Every argument against homosexuality, however it's cloaked, comes down to four simple words: "I don't get it." And therein lies the biggest problem. Straight people don't understand homosexuality on its most basic level, which is simply loving someone of the same sex. Not only that, but they are specifically wired *not* to. And I suspect the same is true of gay individuals... the only difference is that they know the ins and outs of heterosexuality because it's the basis of about 99.9% of popular culture – the same way I can guess whether Man A or Man B is more likely to be voted The Sexiest Man Alive (and I always found it amusing that they feel they have to throw the “Alive” criterion in there). Social norms have been shoved in their faces since birth, maybe even more strongly once their parents and authority figures began to understand what direction their tendencies lay.

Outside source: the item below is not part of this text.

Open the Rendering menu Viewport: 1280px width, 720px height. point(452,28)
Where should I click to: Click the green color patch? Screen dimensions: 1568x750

So here's this genetically-derived, uncrossable chasm of ignorance, and I mean that in the classical sense of simply not knowing something. What kind of accord can we come to when such an expanse lies between us? Maybe the answer lies in taking the pressure off marriage as an institution, and the religious implications that it’s always been tied to… Twenty years ago, the sci-fi writer Arthur C. Clarke came up with what I think is a great idea. He suggested that couples, straight or gay, shouldn't get married at all. What we should have ceremonies for, and be legally bound by, is our duty and responsibility to our children, to care for them physically and emotionally until adulthood, and beyond if we see fit. No matter what their strengths are, no matter whom they love, no matter our own relationship failings. That's the one unifying piece of this puzzle; children raised in love, no matter the kind, have a better chance of prospering. I think that's one thing we can all agree on.